Ofrenda floral por los 108 años de The Strongest. (APG)
Ofrenda floral por los 108 años de The Strongest. (APG)

“No me arrepiento de este amor, aunque me cueste el corazón”, frase de esa canción que Gilda y Ataque 77 hicieron  famosa; pero que describe muy bien el sentimiento stronguista. ¿Cuántas veces sufrimos ‘ataques cardíacos’ por culpa de The Strongest?, sea porque ganó un partido en el último suspiro o porque defendió un resultado mínimo hasta el minuto 90.

Muchos de nosotros no elegimos ser stronguistas, fue una herencia, algo que estaba escrito desde el momento que fuimos concebidos. Otros se enamoraron en vida de estos colores, yendo en contra de las tradiciones familiares para ser considerado la ‘oveja negra’; o aurinegra en este caso. Nos llaman locos porque no entienden lo que sentimos, porque hablamos de un juego como si fuera de vida o muerte, porque hablamos de nuestro club como si fuera algo vivo y que sin él no podríamos existir, porque decimos que dos colores nos dan una filosofía de vida y que un partido de fútbol puede definir nuestro estado de ánimo de toda la semana. No lo entienden.

Incontables veces dejamos pasar ofensas personales, pero cuando tocan a nuestro equipo, nos salta la térmica; aduciendo en una frase que: “a mí dime lo que quieras, a mi Tigre no lo toques”. ¿Por qué tanto lío por un equipo de fútbol?, eso se lo preguntan muchos y la explicación no existe, está dentro de nosotros. Podemos decir que TheStrongest no es un solo un club de fútbol, porque un domingo en el Siles significa mucho más que ir a ver a 11 hombres vestidos igual, correr detrás de una pelota. Porque muchos de los mejores momentos de nuestras vidas, las hemos pasado en la cancha, en la tribuna, en esa curva sur donde existe edad, color, raza, tamaño ni clase social; donde el niño se abraza con el abuelo, donde el solitario lo festeja con otro en la misma situación y encuentra a un hermano o hermana, donde el albañil y el doctor comparten la misma  pasión.

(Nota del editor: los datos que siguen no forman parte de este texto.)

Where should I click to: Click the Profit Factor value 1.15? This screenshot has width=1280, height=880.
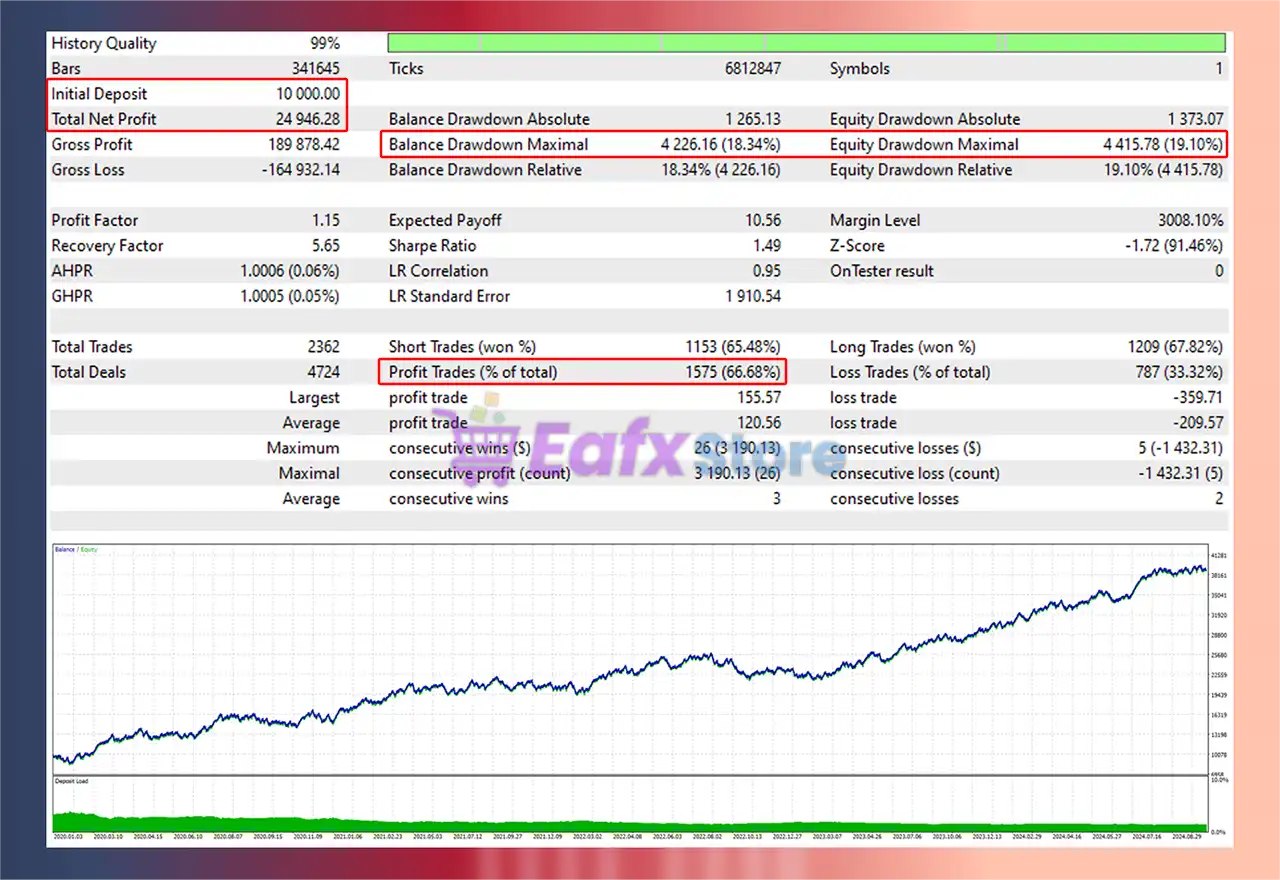point(325,220)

El Tigre es grande por su historia; no por sus títulos y campeonatos, porque si la grandeza se midiera por eso, el fútbol sería insulso. Strongest es grande porque alguna vez renació de las cenizas, porque alguna vez dejo atrás el fútbol y fue a defender a su patria en una guerra, porque logró insertar en su gente una identidad y una filosofía de vida; lo que hace que el hincha gualdinegrosea único, que cuando ve caer o es decepcionado por su equipo, más se enamora de él. Porque es fácil seguir a los millonarios y ganadores de siempre.

A Strongest lo hace grande su gente. Una frase cliché,  pero que es muy cierta, porque cuando el club ha estado en sus peores momentos, ha sido su gente, los hinchas de verdad que lo han levantado y que han hecho posible que no muera. Porque hubo época difíciles,  donde lo simple era darse la vuelta y olvidarse que el Tigre existía, pero hubo un grupo de locos que sufrieron siete, diez o más años sin alegrías, donde la felicidad fue poca y el sufrimiento fue mucho pero ahí fue donde se forjó al verdadero stronguista.

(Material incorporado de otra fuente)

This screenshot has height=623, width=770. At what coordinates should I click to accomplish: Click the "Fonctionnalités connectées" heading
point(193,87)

Por eso es que no me arrepiento de este amor, porque me ha devuelto mucho. Me ha enseñado a luchar con todo lo que tengo, a jamás desistir de mi meta, a defender mis valores y a mi familia por encima de todas las cosas. Y aunque alguna vez me cueste el corazón está pasión, te seguiré alentando hasta que la vida me de aliento y lo haré también desde el lugar donde este después de mi muerte.

Hoy te saludo The Strongest querido, tal vez no es el mejor momento para cumplir un año más pero 108 abriles, y en PRIMERA, no se cumplen todos los días. Felicidades Tigre, y que sean 100 años más siendo EL MÁS FUERTE.